5 Modalities for Your Healing Journey

I’ve talked a ton about my healing journey on my blog and on social media for years now, but I realized that I’ve never really gone into much detail about my process. Facing your trauma, healing, and working on yourself is the best thing you could ever do for yourself. If we don’t heal, then we’ll just keep repeating the same unhealthy patterns and operating in a way that is preventing us from really reaching our highest potential.
Why does this matter?
I guess it’s relative. Many people are truly afraid of facing themselves. They don’t want to put in the work. Or they’re just so completely unaware of how their issues impact their lives that healing or working on themselves never occurs to them.
Choosing to do the work means a higher chance at true joy and contentment in life. When you change, grow, and heal, the way you view yourself and the world changes. When these perspectives shift, so does your energy.

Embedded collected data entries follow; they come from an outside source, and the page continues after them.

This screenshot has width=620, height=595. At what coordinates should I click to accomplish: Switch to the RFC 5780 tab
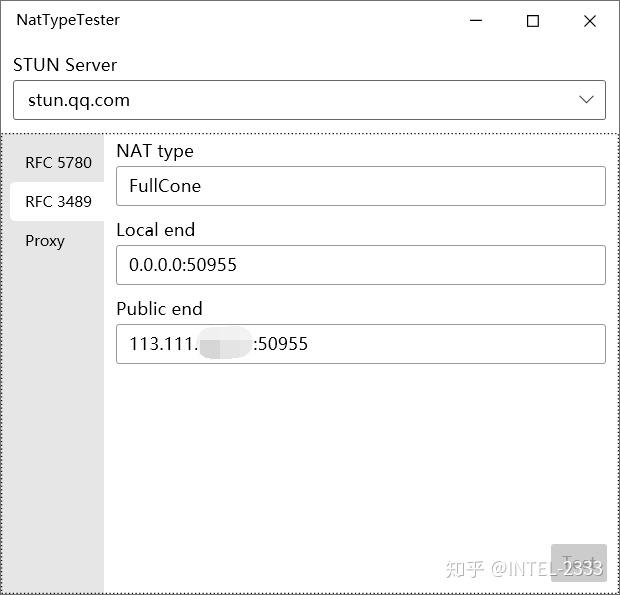pyautogui.click(x=58, y=162)
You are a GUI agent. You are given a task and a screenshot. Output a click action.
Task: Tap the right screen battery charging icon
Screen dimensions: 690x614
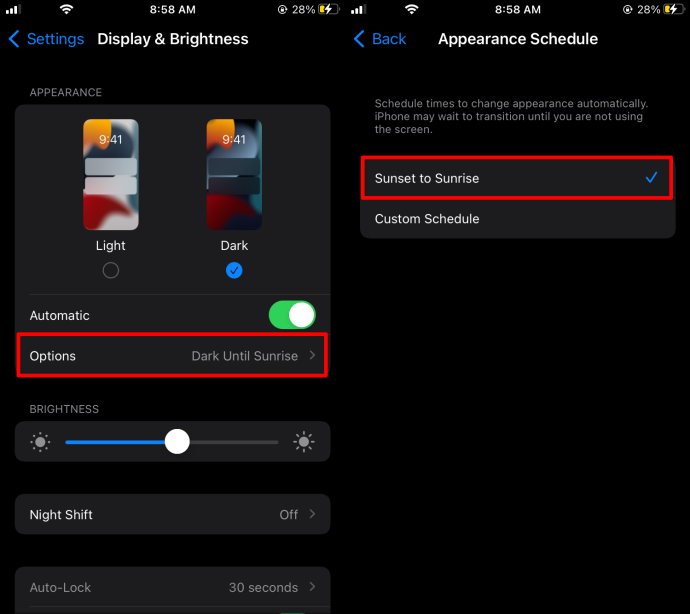(x=675, y=9)
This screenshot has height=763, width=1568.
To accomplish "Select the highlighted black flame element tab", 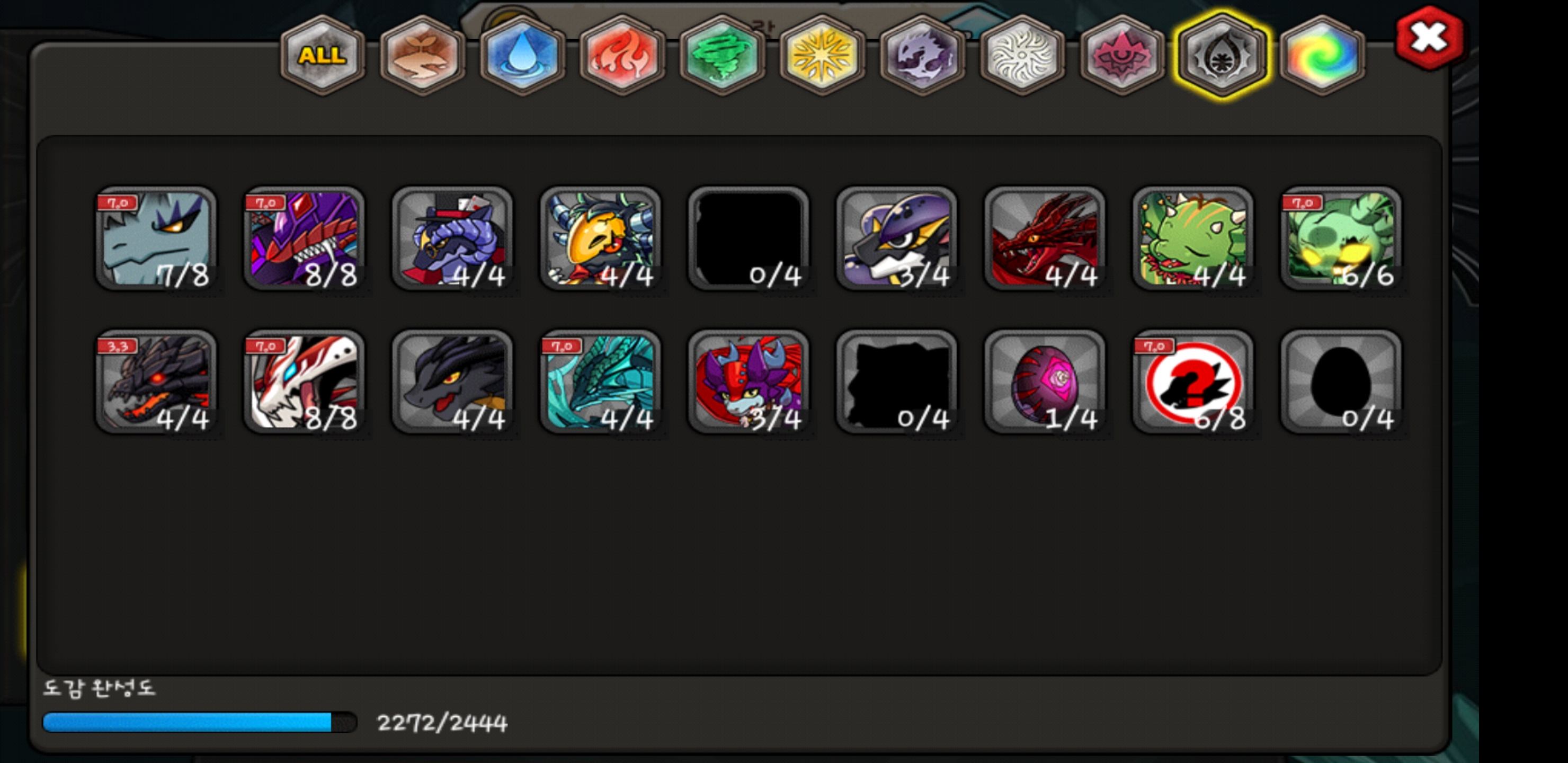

We can look at this in two ways:
When you’re operating at a different frequency, you attract different types of people, different situations. It sounds woo-woo, but it’s really science. There have been studies shown that when people believe in themselves, when they value themselves and set boundaries, when they are generally more positive and opportunistic, things work out better for them. Not because they are better or because they deserve it more than the next person; it’s because their energy shapes their reality.
The other way to look at it is from a spiritual perspective. I’m living proof that healing from my trauma has made me ready for the better things in life God has in store for me. I’ve surrendered to the process of healing, and have trusted God to heal me, and guide me through the work that I’ve had to do here in the physical world. As I’ve let go of hurts, trauma, unhealthy habits, negative thinking patterns, and much more, it’s created space within myself to become a more aligned version of myself. One that has more capacity for the things God is calling me to, like moving to a foreign country for example.

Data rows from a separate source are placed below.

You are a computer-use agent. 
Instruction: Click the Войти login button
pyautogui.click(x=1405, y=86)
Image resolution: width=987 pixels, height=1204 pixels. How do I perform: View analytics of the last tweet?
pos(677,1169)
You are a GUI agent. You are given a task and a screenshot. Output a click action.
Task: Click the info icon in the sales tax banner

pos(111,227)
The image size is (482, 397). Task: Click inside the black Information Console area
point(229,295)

No matter the angle you’re looking at it from, there are deep benefits to healing. But it can be hard to know where to start. The options are overwhelming. I think it’s important to listen to your intuition, because what works for one person doesn’t always work for the other. If you have trouble tuning into yourself, I’d say start with either journaling or therapy. We’ll dive deeper into each one of those in a moment, but these two forms of healing are great for becoming more self-aware which is key for true change.
Journaling
First up we have journaling. This is a great place to start if the idea of spilling all your secrets to a stranger makes you uncomfortable. Journaling is a great tool because it allows you to create a map of your life. You can learn about your habits, your personality, your fears, your dreams and goals – the list goes on. Try journaling for a few minutes, three times a week.
Write down any significant events that happened and how you felt. Record situations that made you react in a negative way. Talk about things that bothered you, problems you’re facing, and how you’re handling them. These life situations are breadcrumbs to discovering the patterns of our habits, thoughts, and actions.

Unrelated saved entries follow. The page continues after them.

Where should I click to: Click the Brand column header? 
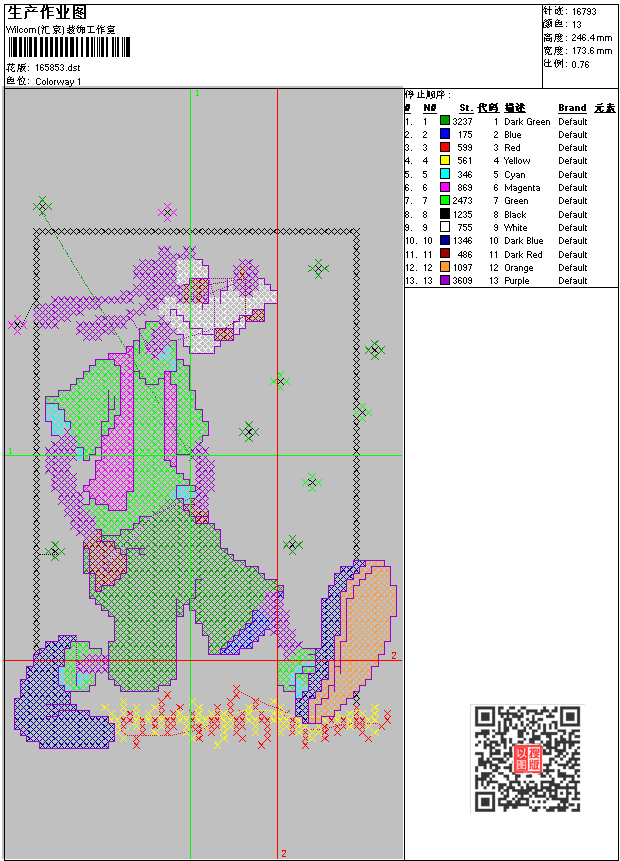[x=572, y=108]
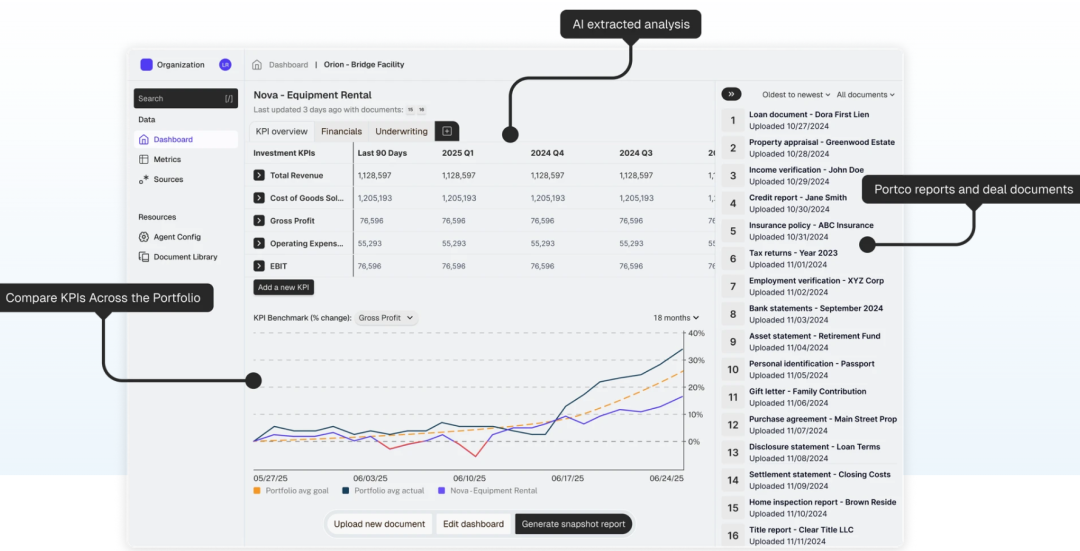Image resolution: width=1080 pixels, height=551 pixels.
Task: Click the Metrics table icon
Action: [144, 160]
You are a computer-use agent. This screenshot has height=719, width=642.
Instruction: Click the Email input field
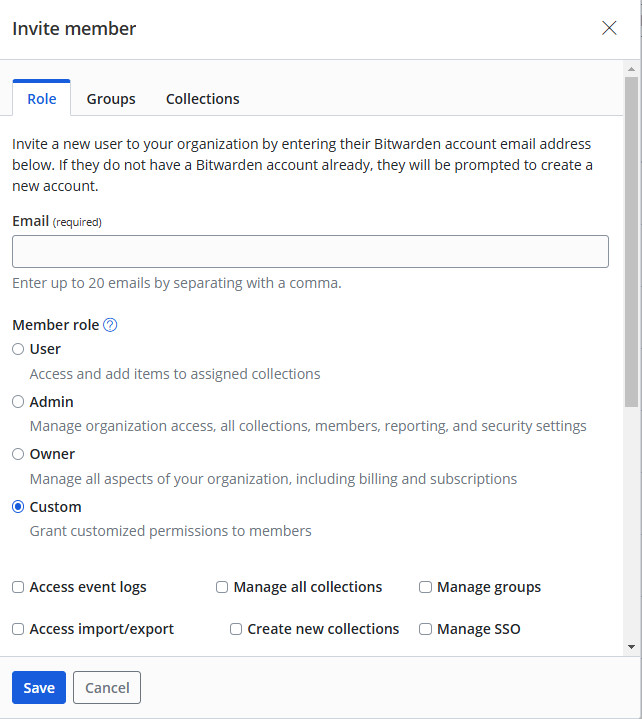[x=310, y=251]
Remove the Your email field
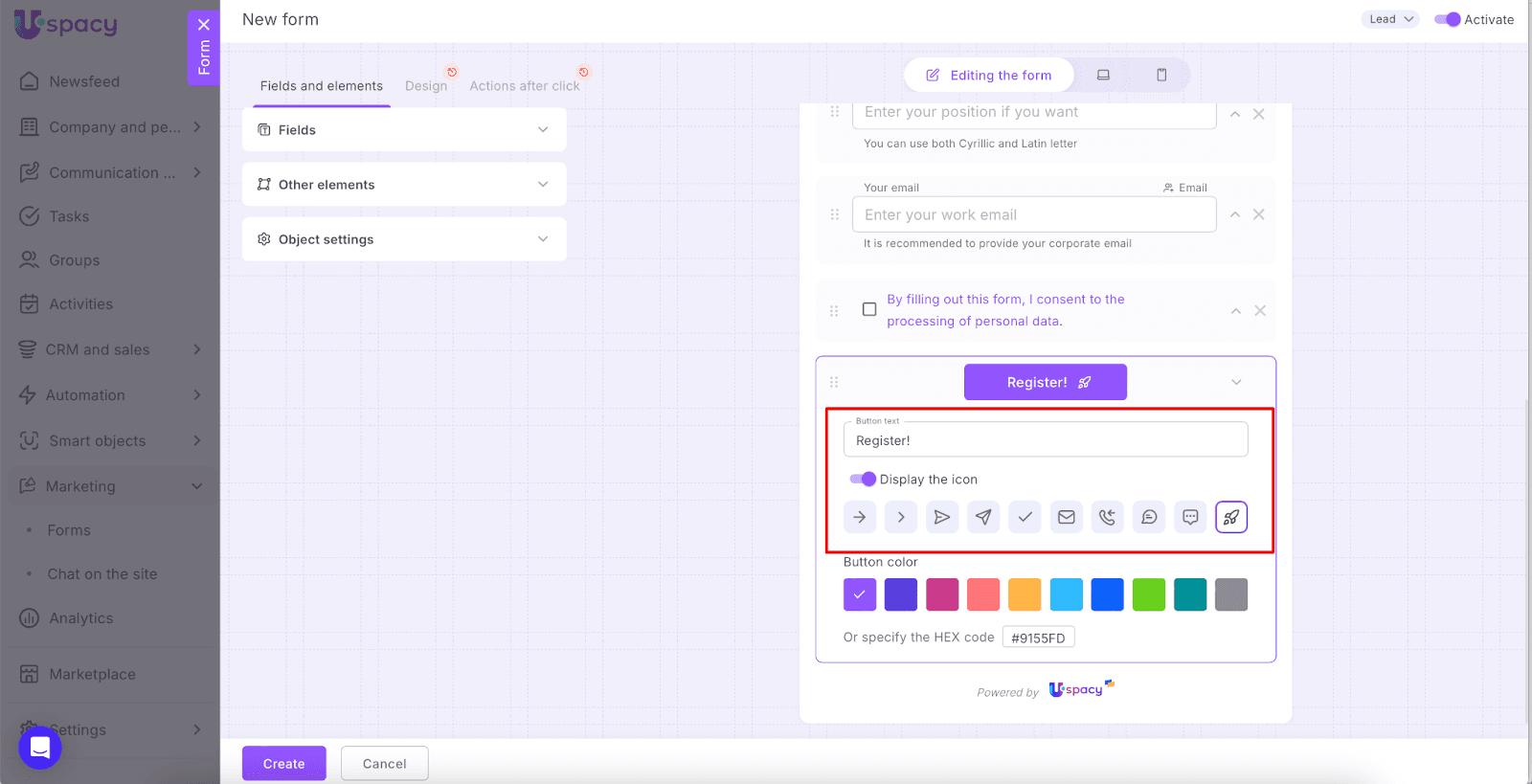Viewport: 1532px width, 784px height. point(1259,214)
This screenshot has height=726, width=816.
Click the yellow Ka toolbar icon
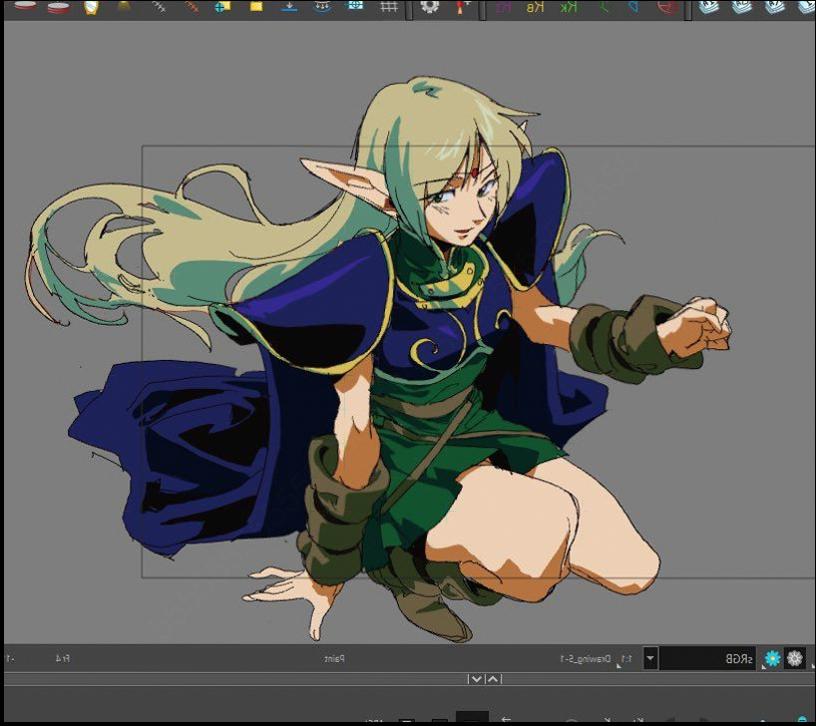pos(535,6)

Journaling was the first step in my healing journey. I didn’t even recognize it as a “healing” tool. I just realized it made me feel better to move the emotional energy out of my body and onto paper. For example, over time, I started to recognize the pattern I had of always attracting the same toxic type of man. I asked myself why that was, and it kicked off a whole journey of self-discovery, learning my flaws, facing my trauma, and ultimately changing the way I saw myself, which shifted the kind of man I was attracting.
I highly recommend starting off your healing journey with this step. You can use a physical, hand-written notebook or a digital journal (aka Word doc). If you don’t like writing, try recording voice notes. It’s all about becoming more self-aware and understanding the way you operate as a person.
As children we’re not taught these things, and many people go their entire lives not realizing the problems they have, nor do they reach their full potential.
Therapy – Talk
Next up is talk therapy, the OG.
Sometimes you just need someone to sit across from you, look you in the eyes, and say, “That makes total sense,” or “That shouldn’t have happened to you.” Therapists are great because they are professionals in psychology. They can help you discover deeper layers to yourself, give you tools for coping with stress and how to handle being triggered. Having an unbiased person weigh in on your situation might feel intimidating, and it’s important you find a therapist that you align with, but therapy is such a powerful tool.
Talk therapy gives you space to process out loud—to name your patterns, connect the dots, and hear yourself clearly. It’s where you start to understand your behaviors instead of constantly shaming yourself for them.
It’s not always comfortable, but it’s like finally cleaning out a cluttered closet: overwhelming at first, but deeply freeing once the air starts to clear.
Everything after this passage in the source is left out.